* **Task details**
In the material below, find each line with the word "agent" and copy it.

::::::::::

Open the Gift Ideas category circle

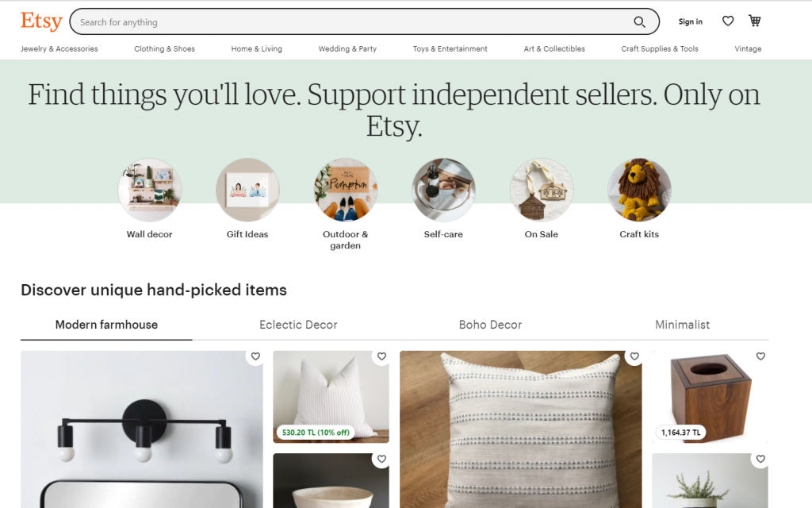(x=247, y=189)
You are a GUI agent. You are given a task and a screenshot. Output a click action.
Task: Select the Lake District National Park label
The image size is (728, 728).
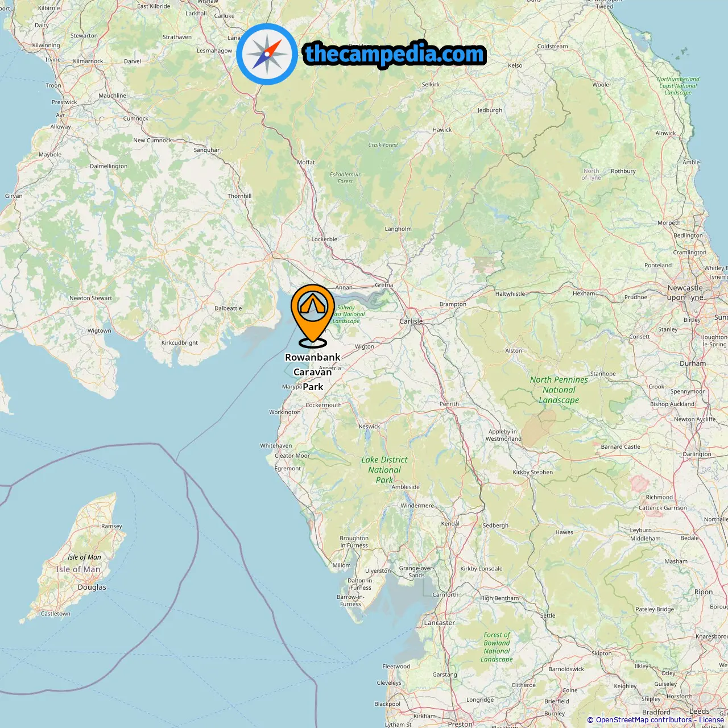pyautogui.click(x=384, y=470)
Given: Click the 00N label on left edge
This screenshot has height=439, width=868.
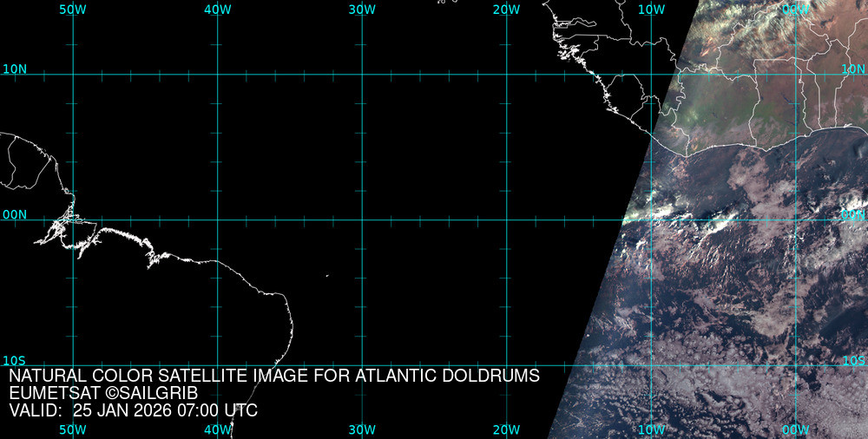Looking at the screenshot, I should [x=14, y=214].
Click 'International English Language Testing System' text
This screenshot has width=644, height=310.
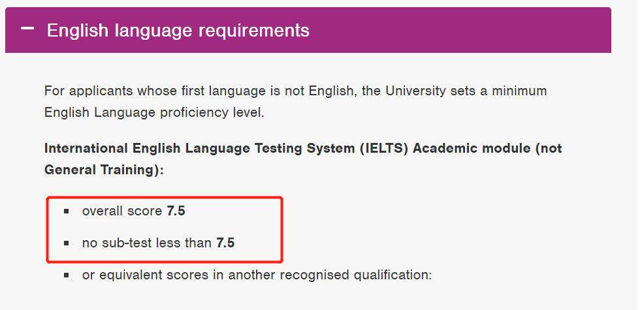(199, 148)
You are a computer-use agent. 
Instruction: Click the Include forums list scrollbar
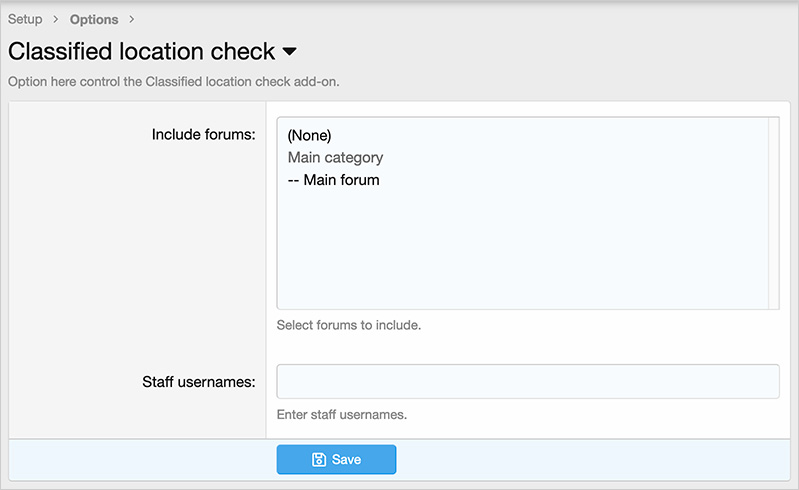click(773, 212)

::::::::::

* **The completed task**
You are a GUI agent. You are given a task and a screenshot. Output a click action.
You are a computer-use agent. 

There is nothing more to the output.